- _EXERCISE AIM_
Take the data lines beginning with the line that contains "Click the Consent" and continuing through the line that contains "The width and height of the screenshot is (924, 666).", both included, and format them as a numbered list with blank lines omitted.

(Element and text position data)
◆ ◆ ◆ ◆
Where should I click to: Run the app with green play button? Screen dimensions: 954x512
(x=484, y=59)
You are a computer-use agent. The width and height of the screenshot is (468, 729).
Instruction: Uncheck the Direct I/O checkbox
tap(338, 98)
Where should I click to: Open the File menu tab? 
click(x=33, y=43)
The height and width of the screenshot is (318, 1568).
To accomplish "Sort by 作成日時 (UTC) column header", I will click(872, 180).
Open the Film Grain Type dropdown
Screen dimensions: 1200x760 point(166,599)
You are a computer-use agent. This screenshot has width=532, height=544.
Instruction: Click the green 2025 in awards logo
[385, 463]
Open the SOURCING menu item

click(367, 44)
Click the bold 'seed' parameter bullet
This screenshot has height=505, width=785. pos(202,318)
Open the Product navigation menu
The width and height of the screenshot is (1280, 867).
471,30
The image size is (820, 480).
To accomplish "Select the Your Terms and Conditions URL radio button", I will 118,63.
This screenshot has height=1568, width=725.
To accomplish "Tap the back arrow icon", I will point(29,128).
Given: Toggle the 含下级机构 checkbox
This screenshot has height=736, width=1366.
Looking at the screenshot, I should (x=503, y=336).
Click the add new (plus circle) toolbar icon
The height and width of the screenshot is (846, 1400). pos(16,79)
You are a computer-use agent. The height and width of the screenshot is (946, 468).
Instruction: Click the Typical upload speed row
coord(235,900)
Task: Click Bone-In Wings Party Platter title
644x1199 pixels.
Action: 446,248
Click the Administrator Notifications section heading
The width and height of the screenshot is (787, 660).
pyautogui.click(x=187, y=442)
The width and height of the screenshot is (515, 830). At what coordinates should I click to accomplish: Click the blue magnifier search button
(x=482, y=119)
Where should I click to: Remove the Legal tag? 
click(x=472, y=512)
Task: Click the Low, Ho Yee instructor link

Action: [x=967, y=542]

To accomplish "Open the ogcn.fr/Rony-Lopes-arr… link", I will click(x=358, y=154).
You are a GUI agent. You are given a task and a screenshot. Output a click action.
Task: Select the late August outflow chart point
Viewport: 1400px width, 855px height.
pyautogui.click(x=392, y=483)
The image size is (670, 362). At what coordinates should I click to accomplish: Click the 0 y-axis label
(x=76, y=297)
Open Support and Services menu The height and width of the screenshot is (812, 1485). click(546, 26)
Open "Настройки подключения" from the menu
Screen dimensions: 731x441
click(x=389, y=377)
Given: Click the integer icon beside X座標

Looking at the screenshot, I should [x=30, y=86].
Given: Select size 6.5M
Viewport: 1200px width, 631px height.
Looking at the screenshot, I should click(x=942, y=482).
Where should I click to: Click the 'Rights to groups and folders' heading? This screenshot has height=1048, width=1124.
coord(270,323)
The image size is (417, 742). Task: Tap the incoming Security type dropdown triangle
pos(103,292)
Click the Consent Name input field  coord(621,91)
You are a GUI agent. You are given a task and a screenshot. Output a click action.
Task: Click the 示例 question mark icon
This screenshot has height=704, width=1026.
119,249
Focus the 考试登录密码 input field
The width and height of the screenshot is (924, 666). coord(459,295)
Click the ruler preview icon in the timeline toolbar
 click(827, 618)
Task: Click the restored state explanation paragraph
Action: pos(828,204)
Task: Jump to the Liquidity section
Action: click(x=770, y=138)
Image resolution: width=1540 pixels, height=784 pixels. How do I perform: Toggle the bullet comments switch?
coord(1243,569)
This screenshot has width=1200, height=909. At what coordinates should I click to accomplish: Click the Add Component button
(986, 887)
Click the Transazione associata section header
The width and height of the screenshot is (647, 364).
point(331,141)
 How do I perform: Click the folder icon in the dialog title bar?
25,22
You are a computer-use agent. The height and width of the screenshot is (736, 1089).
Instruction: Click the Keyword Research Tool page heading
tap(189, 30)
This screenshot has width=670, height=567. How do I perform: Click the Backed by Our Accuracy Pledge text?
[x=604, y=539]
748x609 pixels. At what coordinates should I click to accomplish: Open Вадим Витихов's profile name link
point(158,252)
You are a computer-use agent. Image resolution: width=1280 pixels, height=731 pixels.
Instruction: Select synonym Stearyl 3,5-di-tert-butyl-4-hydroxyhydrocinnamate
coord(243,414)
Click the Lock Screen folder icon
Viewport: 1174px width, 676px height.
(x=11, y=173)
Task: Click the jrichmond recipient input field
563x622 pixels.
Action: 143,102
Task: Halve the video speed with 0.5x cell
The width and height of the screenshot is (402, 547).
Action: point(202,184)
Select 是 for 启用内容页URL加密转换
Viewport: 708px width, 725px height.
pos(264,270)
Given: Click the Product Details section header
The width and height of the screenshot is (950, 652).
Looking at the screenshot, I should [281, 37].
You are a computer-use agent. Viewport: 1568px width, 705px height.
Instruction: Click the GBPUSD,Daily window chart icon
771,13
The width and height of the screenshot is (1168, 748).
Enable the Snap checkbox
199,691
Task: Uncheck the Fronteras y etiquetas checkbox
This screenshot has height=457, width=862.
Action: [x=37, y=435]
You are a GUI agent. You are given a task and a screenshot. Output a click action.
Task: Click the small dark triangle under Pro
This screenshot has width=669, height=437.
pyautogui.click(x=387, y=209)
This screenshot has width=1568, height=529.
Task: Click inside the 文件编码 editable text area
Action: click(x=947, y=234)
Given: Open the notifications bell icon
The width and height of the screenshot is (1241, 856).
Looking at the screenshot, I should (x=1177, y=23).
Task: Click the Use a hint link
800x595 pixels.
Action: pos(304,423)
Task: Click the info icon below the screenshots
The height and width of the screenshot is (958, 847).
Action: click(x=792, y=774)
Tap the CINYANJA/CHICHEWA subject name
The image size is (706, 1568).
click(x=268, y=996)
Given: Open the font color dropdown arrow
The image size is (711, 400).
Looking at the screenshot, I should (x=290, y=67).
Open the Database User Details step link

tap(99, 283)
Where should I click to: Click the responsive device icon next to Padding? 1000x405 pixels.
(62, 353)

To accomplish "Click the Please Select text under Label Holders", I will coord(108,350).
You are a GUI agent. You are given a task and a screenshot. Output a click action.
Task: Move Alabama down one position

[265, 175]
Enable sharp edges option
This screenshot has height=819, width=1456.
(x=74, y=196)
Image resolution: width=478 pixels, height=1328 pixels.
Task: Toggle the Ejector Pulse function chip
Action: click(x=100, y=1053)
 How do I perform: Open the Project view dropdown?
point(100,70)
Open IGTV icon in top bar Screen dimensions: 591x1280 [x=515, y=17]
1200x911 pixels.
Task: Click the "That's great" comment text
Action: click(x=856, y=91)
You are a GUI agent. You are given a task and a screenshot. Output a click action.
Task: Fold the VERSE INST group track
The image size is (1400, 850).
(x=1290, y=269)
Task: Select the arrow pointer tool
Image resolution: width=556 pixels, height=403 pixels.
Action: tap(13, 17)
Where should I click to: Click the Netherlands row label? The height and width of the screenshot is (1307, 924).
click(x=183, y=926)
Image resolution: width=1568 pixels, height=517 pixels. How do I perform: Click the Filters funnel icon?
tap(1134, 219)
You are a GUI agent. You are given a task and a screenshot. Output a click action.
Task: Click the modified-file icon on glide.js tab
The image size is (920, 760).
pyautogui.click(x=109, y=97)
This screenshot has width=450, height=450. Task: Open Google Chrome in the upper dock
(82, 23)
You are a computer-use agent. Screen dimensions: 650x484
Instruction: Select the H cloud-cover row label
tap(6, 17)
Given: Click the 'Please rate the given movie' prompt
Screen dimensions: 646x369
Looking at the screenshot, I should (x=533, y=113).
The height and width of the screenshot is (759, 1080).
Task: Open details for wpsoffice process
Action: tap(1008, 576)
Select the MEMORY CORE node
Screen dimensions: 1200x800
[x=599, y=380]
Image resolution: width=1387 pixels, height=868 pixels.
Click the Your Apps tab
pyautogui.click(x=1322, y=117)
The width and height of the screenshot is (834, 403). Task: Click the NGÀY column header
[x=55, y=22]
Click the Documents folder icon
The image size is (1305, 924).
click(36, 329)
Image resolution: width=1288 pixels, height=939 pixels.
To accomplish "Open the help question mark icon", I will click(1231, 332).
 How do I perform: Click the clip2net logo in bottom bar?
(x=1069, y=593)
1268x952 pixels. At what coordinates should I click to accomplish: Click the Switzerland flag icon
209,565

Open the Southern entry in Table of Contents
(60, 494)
◆ ◆ ◆ ◆
- _THE COMPLETED TASK_
1. Click the Consent Name input field  coord(621,91)
2. You are a GUI agent. You are given a task and a screenshot. Output a click action.
3. Task: Click the 示例 question mark icon
4. This screenshot has height=704, width=1026.
5. 119,249
6. Focus the 考试登录密码 input field
7. The width and height of the screenshot is (924, 666). coord(459,295)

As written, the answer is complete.